This all leads to additional stress for everyone – whether we are looking for a new job, have the threat of redundancy looming, or are just struggling to make ends meet with the rising cost of food, fuel, and the like, an economic downturn is difficult to deal with.
But, there are things that we can do to help us focus on a way through – a survival plan if you like!
If you are needing to change job, because of redundancy etc, then it might be time to think about what you want to do next – do you want to stay in the same area of work or is it time for a complete change? Have the confidence to make the decisions that you really want to make, rather than just the ones you think you should make! Guided visualization can help with this, to help you access the inner strength that will get you moving in the direction you want to be. It might be time to brush up your CV and turn yourself into a very marketable product.
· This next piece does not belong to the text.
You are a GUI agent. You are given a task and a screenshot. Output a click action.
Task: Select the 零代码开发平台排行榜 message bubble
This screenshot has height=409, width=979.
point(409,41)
Set new goals – achievable goals. If you had been hoping to save up enough for a fortnights holiday or a new car, reassess realistically…. think about what you NEED against what you WANT. If that means having a shorter break away, or staying in the UK rather than holidaying abroad, then so be it. If you have been looking to change your car, set yourself a budget and stick to it…. get haggling in the showroom, you may be surprised at how much you can get knocked off the price!
Don’t allow yourself to go over your budgets, whether you are doing the weekly grocery shop, or booking a holiday. Spending money you cannot afford is not an option right now – you will regret it in due course.
Focus on the things you have already – do they really need replacing, or is it just that you fancy something new? The old fashioned way of “make do and mend” is very relevant now. Don’t buy new when you can repair old! If it is serviceable, then it will do!
Look at the free things in life and enjoy them! A walk outside in the crisp winter sunshine, or along a deserted beach is a fantastic way of clearing your head and taking some time out. Dig out the board games that are lurking in the back of the cupboard and delight your children with cluedo or scrabble! Invest in a pack of playing cards, and teach your children all those games you learn’t yourself as a child!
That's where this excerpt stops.